Little is known of the history of Abbeystead before the Norman Conquest, except that it was occupied from at least the middle of the prehistoric period.

==Name==
The name is derived from "the site of the abbey" and relates to the short-lived presence of a house of Cistercian monks from Furness Abbey between c.1192 and 1204. One tradition sites the monks' house just below the junction of the Marshaw Wyre and the Tarnbrook Wyre, on the north side of the reservoir. Another places it around the site of the primary school.

==Structures==
Notable buildings in the Abbeystead area include: Cawthorne's Endowed School, founded 1674, rebuilt on its original site in 1877; Home Farm opposite, dated at 1891; Abbeystead House, built in 1886 for the 4th Earl of Sefton, Stoops Bridge Cottage, built in 1674 to house the schoolmaster, rebuilt in 1841, and the attached schoolroom, which now houses the Abbeystead Estate Office, which housed the school from 1841 to 1877. Records trace the chapel to the west of Abbeystead back to the 14th century. The church was rebuilt in 1733, with a spire, buttresses to the tower, new windows, a vestry and new sanctuary added during restoration in 1894, at which time benches replaced pews and the west end musicians' gallery was removed.

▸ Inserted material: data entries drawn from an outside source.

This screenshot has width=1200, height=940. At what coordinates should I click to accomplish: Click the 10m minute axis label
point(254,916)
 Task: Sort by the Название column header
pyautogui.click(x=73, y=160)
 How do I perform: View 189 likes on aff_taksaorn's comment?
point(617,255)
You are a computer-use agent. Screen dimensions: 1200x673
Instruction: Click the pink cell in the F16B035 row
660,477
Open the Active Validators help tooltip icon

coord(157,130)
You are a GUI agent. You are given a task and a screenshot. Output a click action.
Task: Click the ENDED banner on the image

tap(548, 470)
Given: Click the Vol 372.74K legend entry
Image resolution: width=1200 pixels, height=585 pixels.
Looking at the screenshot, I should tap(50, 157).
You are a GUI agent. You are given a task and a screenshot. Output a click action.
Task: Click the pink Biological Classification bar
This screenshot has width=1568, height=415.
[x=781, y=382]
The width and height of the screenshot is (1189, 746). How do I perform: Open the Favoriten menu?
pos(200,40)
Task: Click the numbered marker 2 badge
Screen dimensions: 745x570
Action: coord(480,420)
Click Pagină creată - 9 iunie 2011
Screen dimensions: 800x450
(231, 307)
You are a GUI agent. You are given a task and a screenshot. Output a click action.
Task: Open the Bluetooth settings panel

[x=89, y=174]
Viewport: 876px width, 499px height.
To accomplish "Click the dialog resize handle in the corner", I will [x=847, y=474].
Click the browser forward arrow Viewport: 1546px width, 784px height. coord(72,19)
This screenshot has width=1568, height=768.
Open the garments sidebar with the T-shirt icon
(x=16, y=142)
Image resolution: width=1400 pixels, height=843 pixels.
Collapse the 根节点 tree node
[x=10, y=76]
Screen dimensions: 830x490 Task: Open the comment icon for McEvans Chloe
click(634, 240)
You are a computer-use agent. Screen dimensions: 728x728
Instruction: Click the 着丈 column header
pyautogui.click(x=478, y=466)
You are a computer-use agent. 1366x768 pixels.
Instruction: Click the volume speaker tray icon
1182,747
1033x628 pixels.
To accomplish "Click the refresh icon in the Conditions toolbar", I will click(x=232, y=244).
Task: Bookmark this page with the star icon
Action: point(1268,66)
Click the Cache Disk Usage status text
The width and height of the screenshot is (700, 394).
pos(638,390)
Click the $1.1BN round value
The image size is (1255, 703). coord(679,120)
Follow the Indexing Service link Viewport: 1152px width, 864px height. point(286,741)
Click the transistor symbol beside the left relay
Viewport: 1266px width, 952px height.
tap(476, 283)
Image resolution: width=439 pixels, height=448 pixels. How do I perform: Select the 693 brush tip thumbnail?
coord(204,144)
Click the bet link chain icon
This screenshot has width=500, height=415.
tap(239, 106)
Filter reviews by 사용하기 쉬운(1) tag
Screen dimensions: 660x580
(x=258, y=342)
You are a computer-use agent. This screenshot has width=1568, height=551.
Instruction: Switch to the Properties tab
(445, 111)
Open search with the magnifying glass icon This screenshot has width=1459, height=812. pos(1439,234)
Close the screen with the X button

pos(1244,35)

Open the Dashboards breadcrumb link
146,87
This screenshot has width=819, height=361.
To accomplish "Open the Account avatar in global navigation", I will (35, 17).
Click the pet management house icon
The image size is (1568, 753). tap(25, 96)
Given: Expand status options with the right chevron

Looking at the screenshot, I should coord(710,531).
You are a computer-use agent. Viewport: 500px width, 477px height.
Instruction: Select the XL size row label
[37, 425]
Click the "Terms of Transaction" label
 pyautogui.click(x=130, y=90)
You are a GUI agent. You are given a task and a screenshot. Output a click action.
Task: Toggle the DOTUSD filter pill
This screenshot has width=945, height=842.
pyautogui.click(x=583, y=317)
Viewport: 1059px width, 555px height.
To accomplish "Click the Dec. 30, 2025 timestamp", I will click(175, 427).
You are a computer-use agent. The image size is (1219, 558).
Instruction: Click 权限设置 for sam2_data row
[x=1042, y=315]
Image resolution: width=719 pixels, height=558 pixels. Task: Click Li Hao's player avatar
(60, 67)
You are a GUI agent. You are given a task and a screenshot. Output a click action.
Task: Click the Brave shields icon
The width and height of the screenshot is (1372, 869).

The Abbeystead Reservoir was built in 1855 by Lancaster Corporation to supply mills lower down the River Wyre in the dry season. Although the reservoir is no longer in service it still features a curved overflow weir visible from the footpath. The reservoir marks the eastern terminus of the Wyre Way.

== Abbeystead disaster ==

On 23 May 1984, 44 people were attending a presentation at a newly built valve house at the outfall end of the Lune/Wyre Transfer Scheme in Abbeystead when an explosion occurred in the building. A total of 16 people were killed and 22 injured, some severely. The event had been organised to demonstrate how winter flooding in the lower Wyre Valley could be managed. An official inquiry into the disaster concluded that methane from coal deposits had built up in an empty pipe. It was released by the sudden pressure of water from the pumps as they were switched on. The cause of ignition has never been determined.